BEGIN Supplied data
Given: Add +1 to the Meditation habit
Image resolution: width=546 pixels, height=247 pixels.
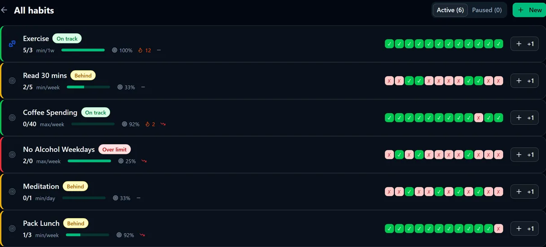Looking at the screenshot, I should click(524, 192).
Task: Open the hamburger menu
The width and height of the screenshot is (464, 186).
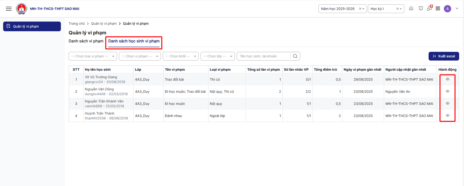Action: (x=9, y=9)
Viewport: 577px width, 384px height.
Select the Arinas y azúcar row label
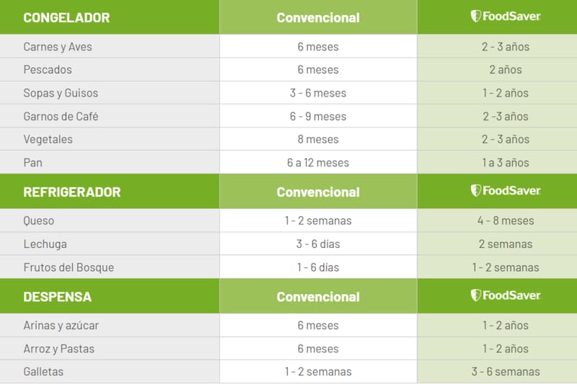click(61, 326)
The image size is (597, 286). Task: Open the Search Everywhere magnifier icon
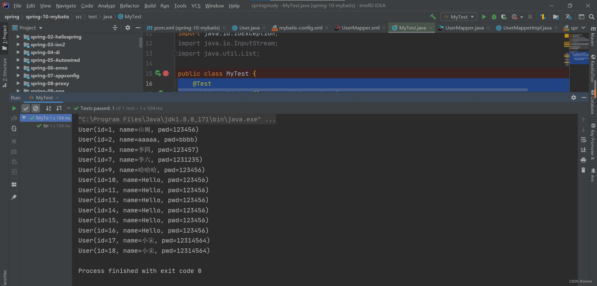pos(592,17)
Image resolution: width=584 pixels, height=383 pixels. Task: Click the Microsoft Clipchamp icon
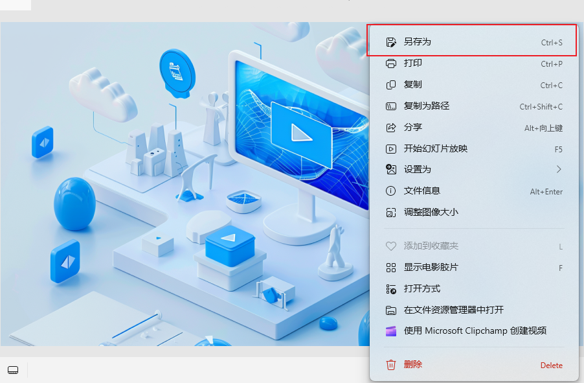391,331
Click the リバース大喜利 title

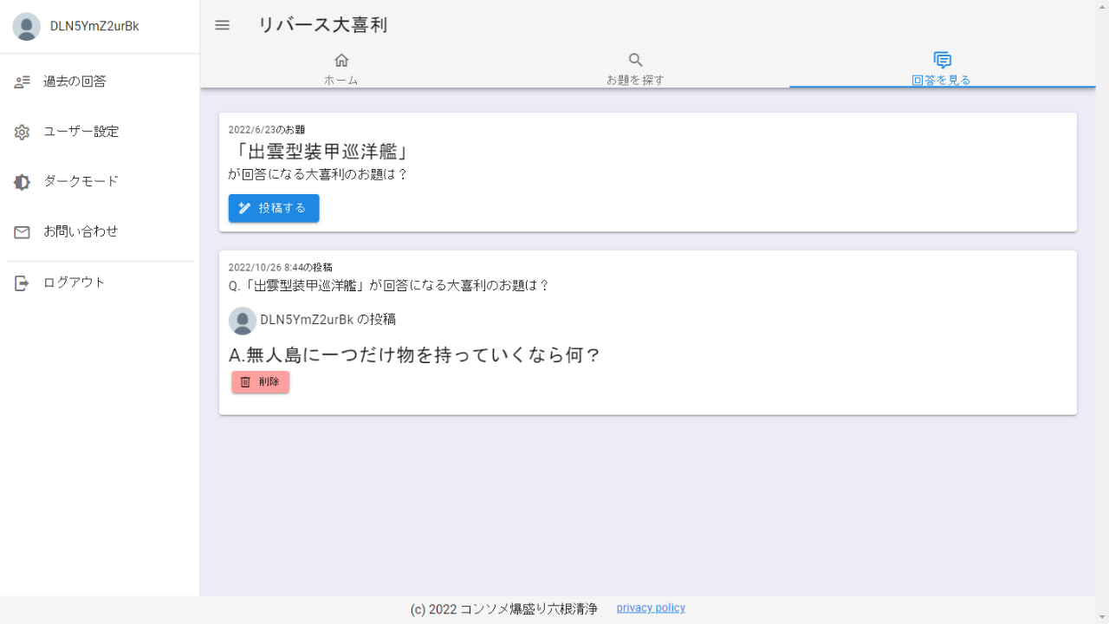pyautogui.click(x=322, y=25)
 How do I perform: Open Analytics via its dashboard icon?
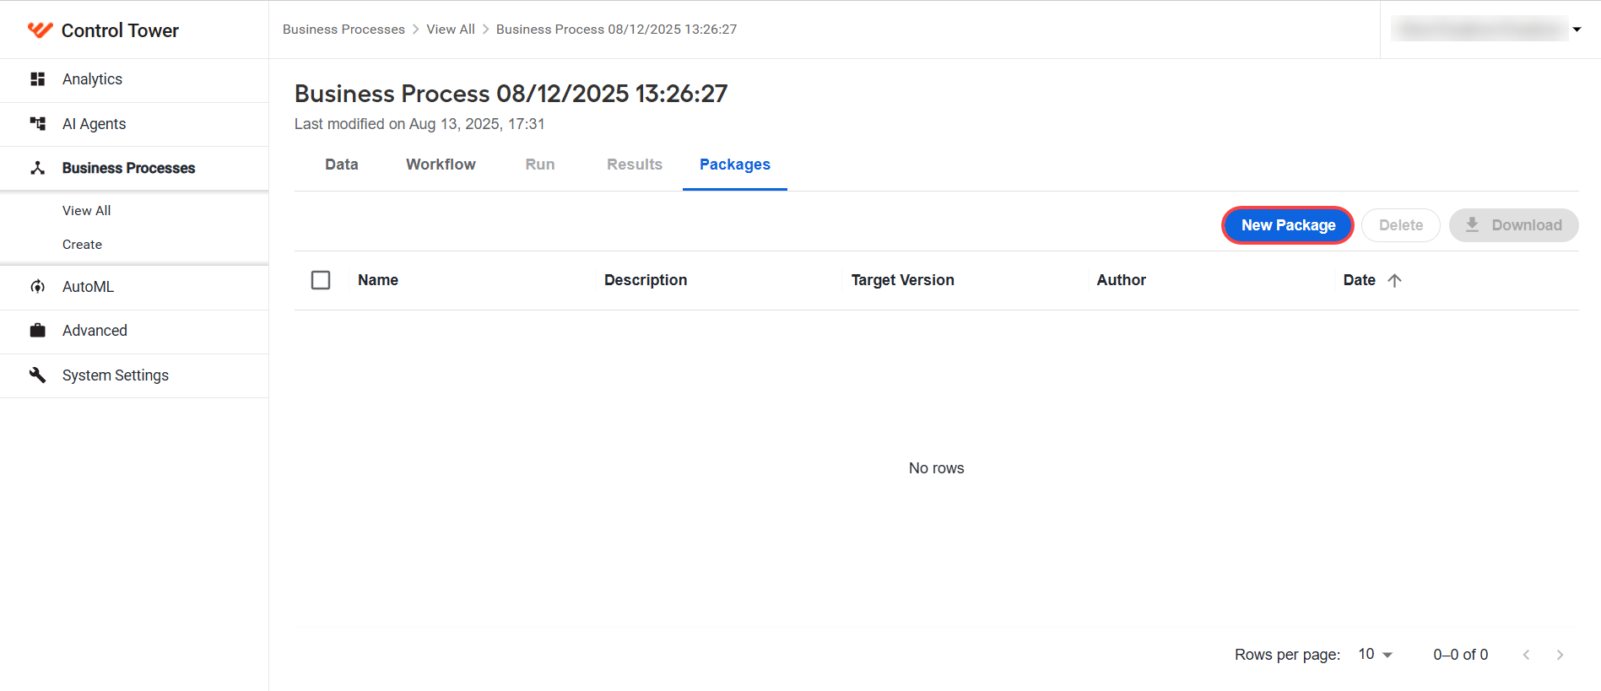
END Supplied data
Could you write out every line of the listing above word for word, leaving the pictures out?

Solution:
Given: Add +1 to the Meditation habit
Image resolution: width=546 pixels, height=247 pixels.
Looking at the screenshot, I should click(524, 192).
Task: Open the hamburger menu
The width and height of the screenshot is (464, 186).
Action: (x=9, y=9)
Viewport: 577px width, 384px height.
Select the Arinas y azúcar row label
click(61, 326)
The image size is (597, 286). Task: Open the Search Everywhere magnifier icon
pos(592,17)
Image resolution: width=584 pixels, height=383 pixels. Task: Click the Microsoft Clipchamp icon
391,331
Click the リバース大喜利 title

pyautogui.click(x=322, y=25)
 How do I perform: Open Analytics via its dashboard icon?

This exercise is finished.